§ INSTRUCTIONS TO FOLLOW
Retype, with no pictures, each line from the one that holds "At what coordinates should I click to accomplish: Open the" through the last line of the entries below, both included.
═════ INFORMATION
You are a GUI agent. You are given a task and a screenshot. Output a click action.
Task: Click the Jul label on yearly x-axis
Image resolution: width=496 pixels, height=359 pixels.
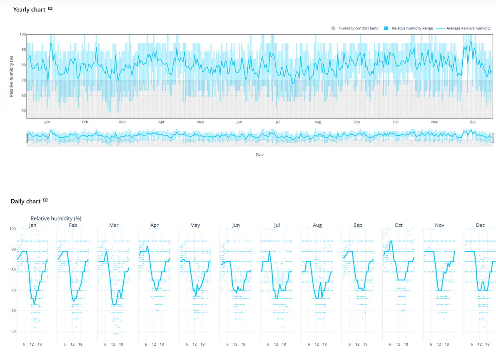(x=278, y=122)
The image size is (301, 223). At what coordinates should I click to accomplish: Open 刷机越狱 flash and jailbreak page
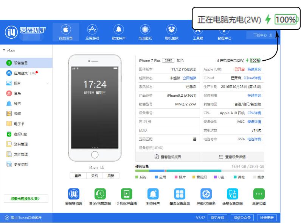tap(172, 32)
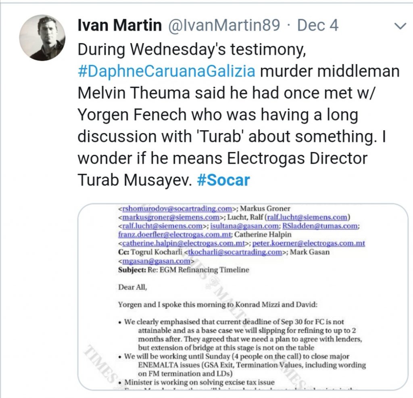The height and width of the screenshot is (398, 413).
Task: Click the peter.koerner@electrogas.com.mt email address
Action: pyautogui.click(x=309, y=243)
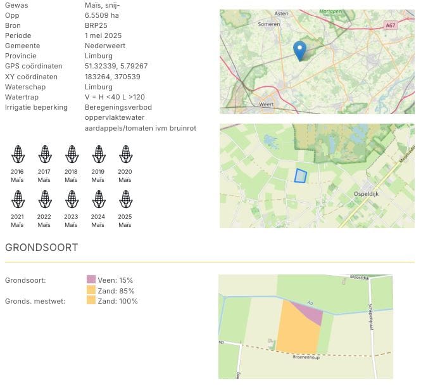Click the orange sand area on soil map
Viewport: 421px width, 386px height.
[296, 331]
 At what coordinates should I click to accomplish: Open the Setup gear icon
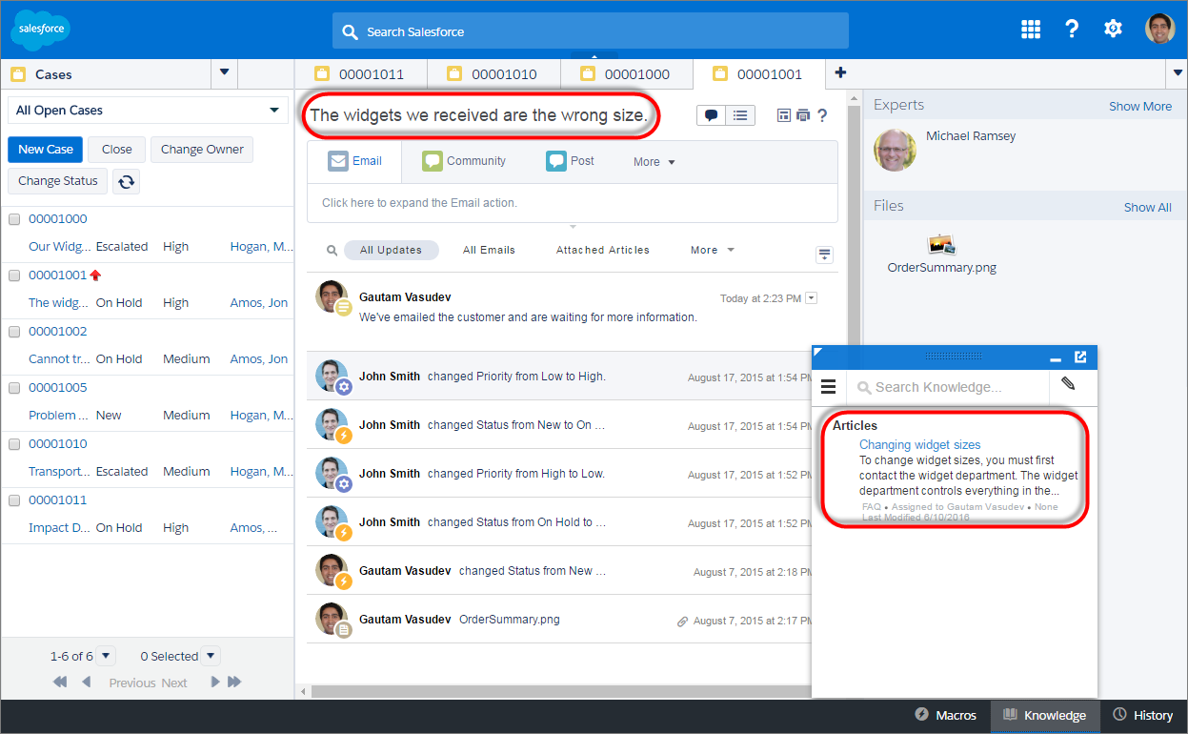[1113, 30]
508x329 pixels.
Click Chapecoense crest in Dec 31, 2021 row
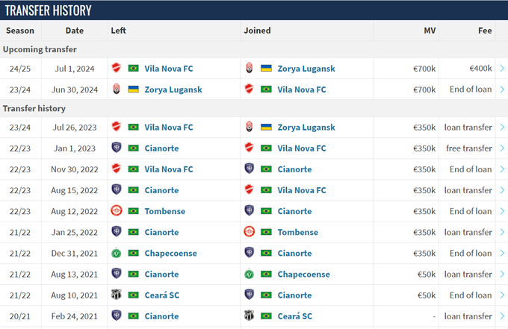coord(117,253)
══════════
§ SOLUTION FOR THIS PROBLEM
 At what coordinates should I click to accomplish: Open the Setup gear icon
[1113, 30]
508x329 pixels.
Click Chapecoense crest in Dec 31, 2021 row
coord(117,253)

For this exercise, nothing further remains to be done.